Book Thirty-Four - Rebecca - Part Four

Daphne du Maurier
From dumaurier.org
Daphne, you ingenious sneaky little thing! This story has as many twists and turns as the drive to Manderlay. When I finished it I had to go back to the beginning again.

Rebecca is a story of love, trust, friendship, betrayal, lust, loneliness, kindness, impulsiveness, and offers quite the example against putting all your eggs in one man, er, basket. It is also one of those books in which I kept looking down at the page numbers toward the end and thinking, there's no way she can wrap this up before the end of the book! There isn't time! I knew there wasn't a sequel so the novel had to end but I didn't see how it could. And du Maurier, master of description, gives us only two lines of description at the end. Brilliant.

The movie is next up in my Netflix queue. Directed by Hitchcock, it stars Laurence Olivier and Joan Fontaine. Netflix anticipates it is a 3.8 (out of 4) for me. Can't wait!

Guess how we're meant to feel about this character

Random question: in the US we call a party at which everyone comes dressed as someone else a costume party.
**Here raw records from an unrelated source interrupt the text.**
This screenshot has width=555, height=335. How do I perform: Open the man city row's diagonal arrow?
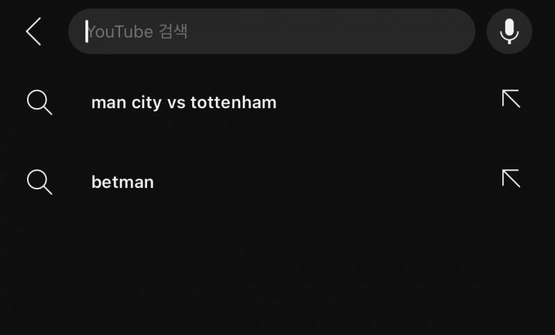pos(511,98)
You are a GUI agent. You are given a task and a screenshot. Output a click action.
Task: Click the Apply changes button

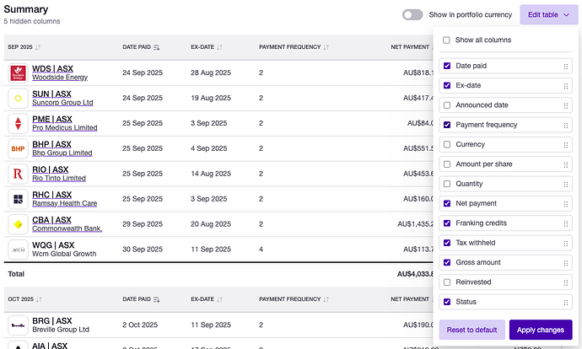[x=541, y=330]
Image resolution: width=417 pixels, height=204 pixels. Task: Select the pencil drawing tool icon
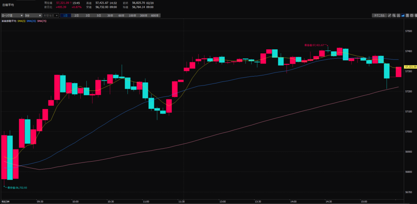click(x=390, y=15)
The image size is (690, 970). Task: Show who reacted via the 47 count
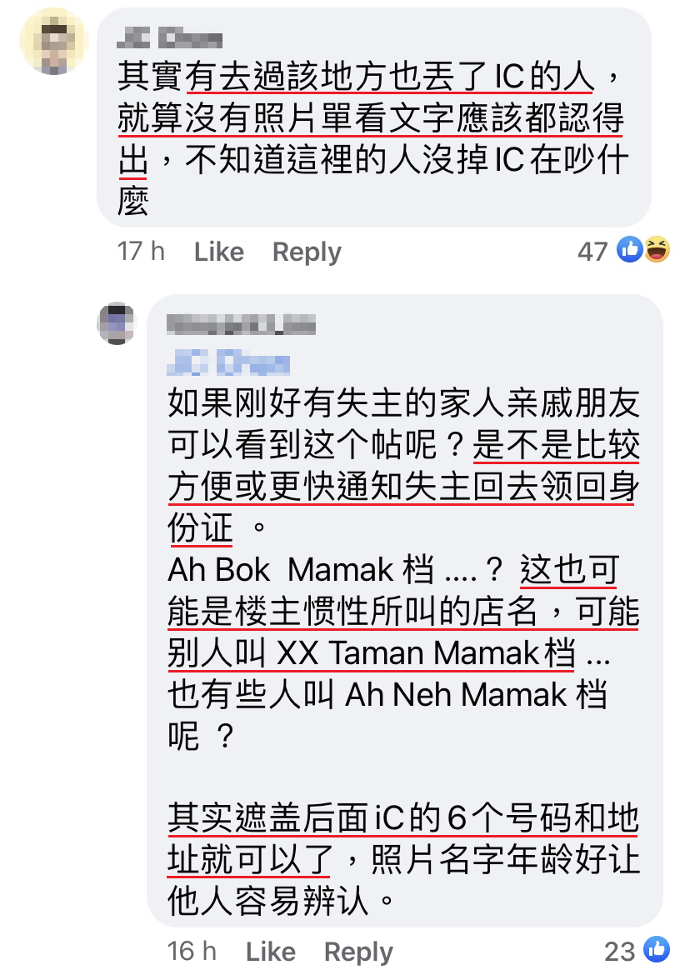593,252
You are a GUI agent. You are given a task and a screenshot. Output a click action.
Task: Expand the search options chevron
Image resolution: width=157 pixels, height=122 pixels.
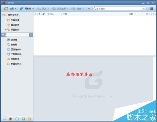coord(144,8)
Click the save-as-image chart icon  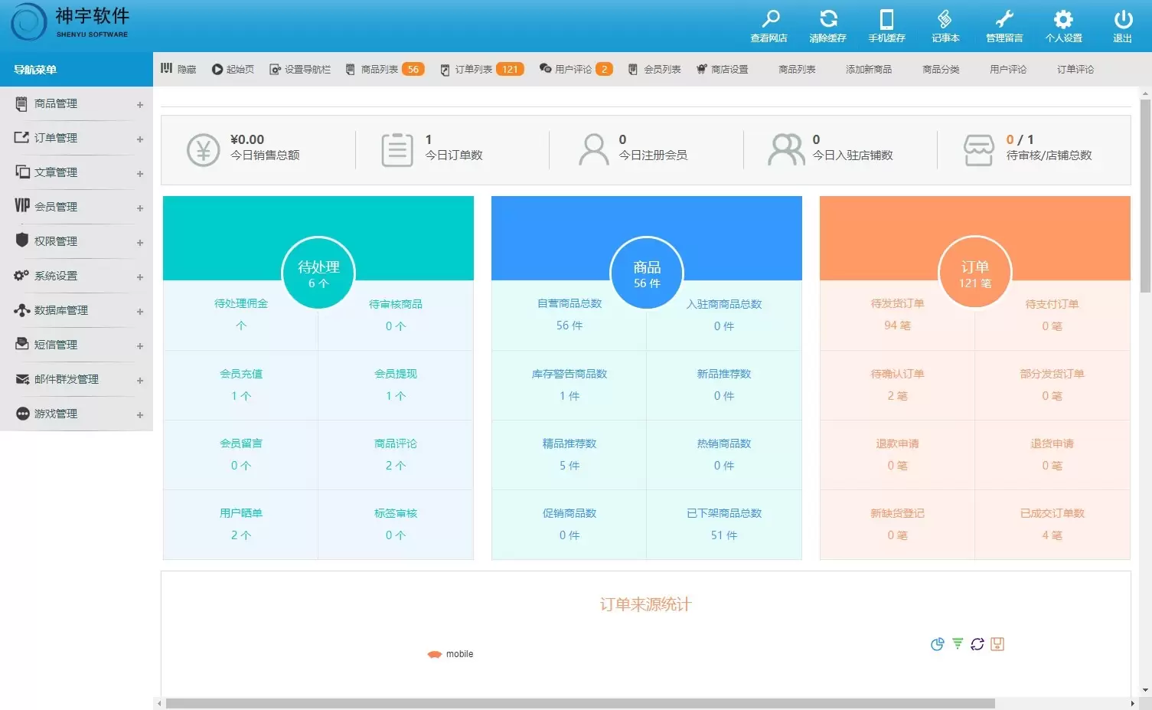point(997,644)
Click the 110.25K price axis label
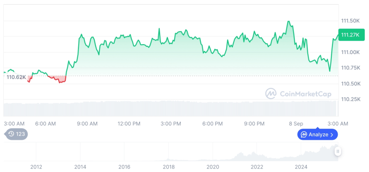This screenshot has width=369, height=172. (x=350, y=99)
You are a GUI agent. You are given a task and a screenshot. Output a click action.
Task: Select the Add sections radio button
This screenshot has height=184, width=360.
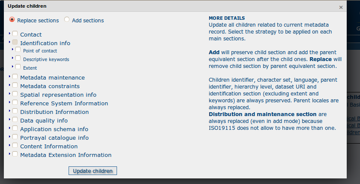[x=67, y=20]
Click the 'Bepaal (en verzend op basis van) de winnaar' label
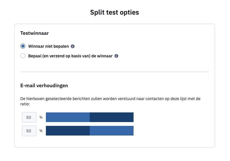Image resolution: width=230 pixels, height=161 pixels. (70, 56)
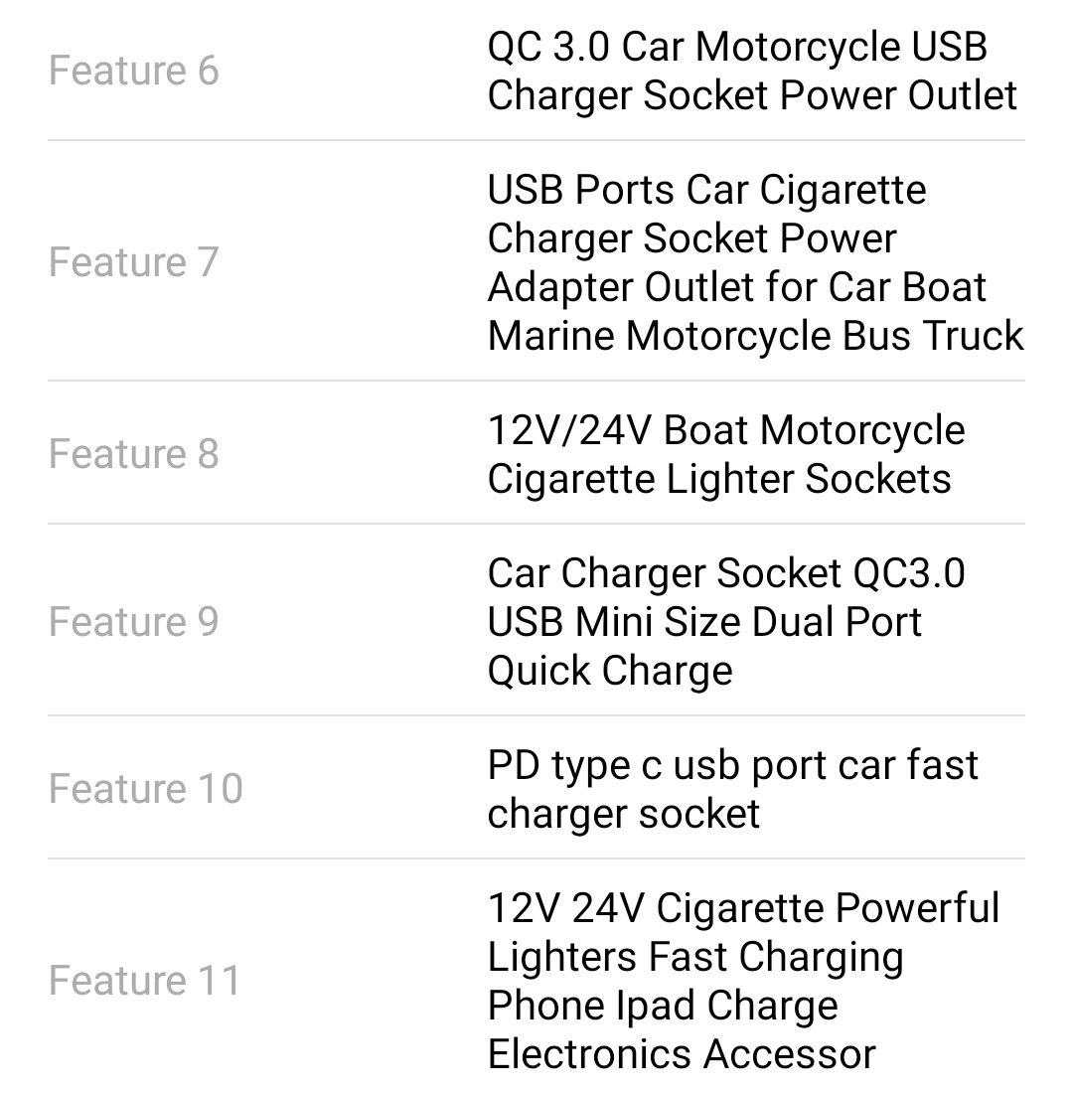The width and height of the screenshot is (1073, 1093).
Task: Click the text 'Charger Socket Power Outlet'
Action: pyautogui.click(x=751, y=94)
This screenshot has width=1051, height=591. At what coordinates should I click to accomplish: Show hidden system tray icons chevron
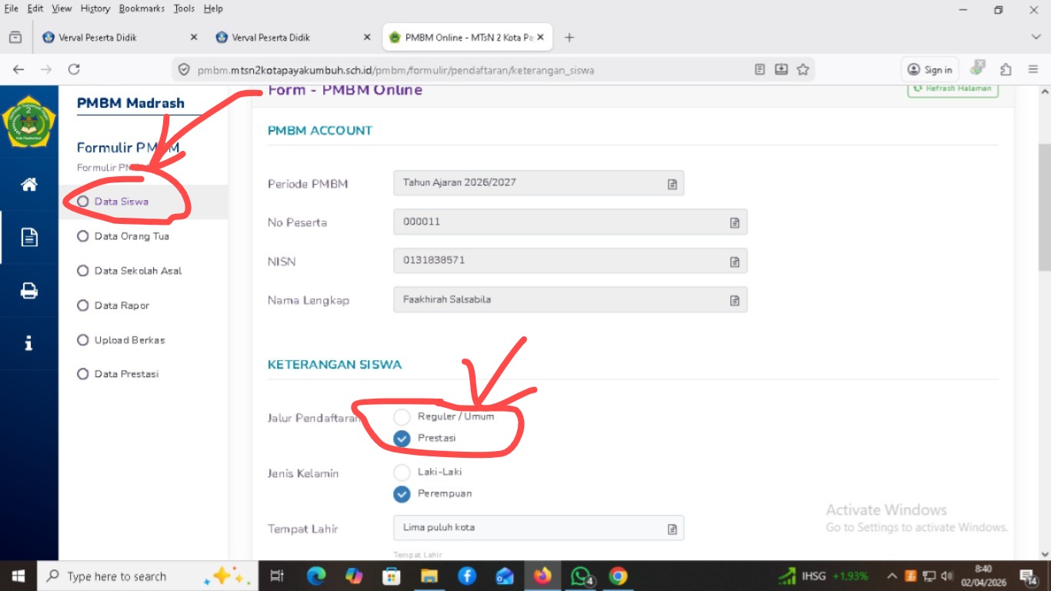click(x=892, y=576)
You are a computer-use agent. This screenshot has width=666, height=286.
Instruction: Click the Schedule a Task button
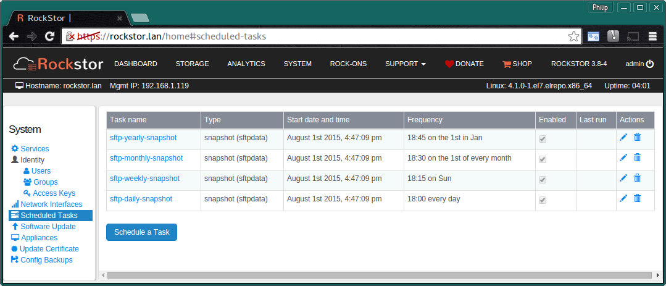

In the UK this is called a fancy dress party. Why is that? If you come dressed as a pirate you're probably not fancy, now are you?

2 comments:

  1. We just watched the 1997-ish Masterpiece Theater version over the weekend and it was AMAZING. Not to talk you out of the Hitchcook version, but I'm just say'in...

    Anyway, as far as the ending, I was doing the same thing. So much needed to be resolved and yet there were hardly any pages left. Still, I thought the end was fitting.

    Great questions to ponder... If I'm ever invited to a fancy dress party I'll do some research and let you know!!!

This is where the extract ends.